Dysbiosis of the gut microbiome has been implicated in the pathogenesis of many extraintestinal diseases, such as obesity, diabetes, autoimmune disease, neurodegenerative conditions, and certain malignancies.
However, the degree of evidence to determine causality between changes in the microbiome and these conditions is highly variable. This review will focus specifically on the enteric microbial changes associated with alcohol-related liver disease (ALD).
Spectrum of alcohol-related liver disease
ALD is a broad term encompassing a spectrum of liver pathologies that result from excessive alcohol intake.
Though largely subclinical, approximately one-third of these patients will develop the histologic inflammation known as alcohol-related steatohepatitis.
With continued heavy drinking, this pathway to alcohol-related cirrhosis progresses in a relatively predictable linear fashion. Alcoholic hepatitis (AH), however, is a separate entity, and can coexist with any degree of underlying liver disease but occurs predominantly in patients with underlying cirrhosis. AH is characterised by hepatic inflammation, severe cholestasis, and a systemic inflammatory response. Disease severity varies widely, but mortality can be as high as 50% within 1 month.
A minority of patients with heavy alcohol use will develop AH (at any point in the cirrhosis pathway), but the triggers and non-alcohol related risk factors remain unclear.
Only a minority of heavy drinkers will develop severe forms of alcohol-related liver disease, and there is evidence to suggest that the microbiome is a contributing factor to this disease progression.
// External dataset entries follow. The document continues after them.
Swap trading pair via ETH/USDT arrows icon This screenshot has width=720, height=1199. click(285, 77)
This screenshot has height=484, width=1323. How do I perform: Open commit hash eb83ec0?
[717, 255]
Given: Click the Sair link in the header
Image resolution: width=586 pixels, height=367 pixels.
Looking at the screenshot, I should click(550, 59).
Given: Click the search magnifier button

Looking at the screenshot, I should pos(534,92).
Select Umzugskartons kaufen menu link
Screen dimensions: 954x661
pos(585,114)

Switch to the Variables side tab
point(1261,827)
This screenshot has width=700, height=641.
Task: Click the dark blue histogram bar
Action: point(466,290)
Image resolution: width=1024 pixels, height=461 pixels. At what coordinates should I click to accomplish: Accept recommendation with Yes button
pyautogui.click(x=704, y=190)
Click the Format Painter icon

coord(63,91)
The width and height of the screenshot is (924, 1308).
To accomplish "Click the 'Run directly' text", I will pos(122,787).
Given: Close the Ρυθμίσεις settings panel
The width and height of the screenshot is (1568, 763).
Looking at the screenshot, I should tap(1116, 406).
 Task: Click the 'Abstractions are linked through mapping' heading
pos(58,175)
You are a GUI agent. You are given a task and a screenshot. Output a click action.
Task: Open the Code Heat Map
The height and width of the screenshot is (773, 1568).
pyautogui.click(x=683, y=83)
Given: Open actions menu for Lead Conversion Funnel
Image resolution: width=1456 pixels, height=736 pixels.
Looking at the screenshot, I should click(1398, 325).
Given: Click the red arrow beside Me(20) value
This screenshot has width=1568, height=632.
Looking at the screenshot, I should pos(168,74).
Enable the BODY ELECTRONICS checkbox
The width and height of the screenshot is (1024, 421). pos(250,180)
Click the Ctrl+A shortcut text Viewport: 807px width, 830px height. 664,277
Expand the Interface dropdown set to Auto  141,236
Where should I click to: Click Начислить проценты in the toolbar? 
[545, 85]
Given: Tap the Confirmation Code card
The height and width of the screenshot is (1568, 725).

Microbiome demonstrates pathologic and therapeutic potential in alcohol-related liver disease
Only a minority of heavy drinkers develop more severe forms of liver disease, and there are a variety of factors associated with progression such as sex, age, genetic factors, drinking pattern, obesity, smoking, and concomitant viral hepatitis infections.
There is increasing evidence to suggest that the gut microbiome might be an additional factor. For instance, when the microbiome of a patient with severe AH and a heavy drinking control are transplanted into germ-free mice and fed an ethanol-containing diet, a significantly higher degree of liver inflammation and intestinal permeability is induced in mice harbouring the microbiome of the patient with AH.
The liver injury is then ameliorated when the microbiome of a healthy control is subsequently transplanted into the mouse with hepatitis, despite ongoing alcohol intake.
While this study investigates the role of human dysbiosis in a mouse model, it is demonstrable of the microbiome’s pathologic potential in ALD.
Historically, most studies investigate the effects of the bacterial microbiome on ALD. More recently there have been efforts to describe the other microbial inhabitants of the gut, such as commensal fungi and viruses, and their associations with ALD. For the present review, we searched the current literature on bacterial, viral, and/or fungal changes seen in all forms of ALD (including non-cirrhotic ALD, cirrhotic ALD, and AH). A literature search for changes in bile acids, SCFA production, and endotoxemia for all stages of ALD was subsequently performed. Search results were narrowed to faecal analysis in human patients with ALD.
Changes in the bacterial microbiome in alcohol-related liver disease
Bacterial dysbiosis in mild alcohol-related liver disease
Several studies have sought to evaluate changes in the intestinal microbiome in patients with ALD. When comparing the results of these studies, it is necessary to consider the significant variation in design and data collection methodology. The analysis often includes patients at different stages of ALD. We will first examine the changes in microbiota in patients with ALD without cirrhosis.
In the 1980s, Bode et al. were among the earliest to describe changes in intestinal bacteria in patients following heavy alcohol use.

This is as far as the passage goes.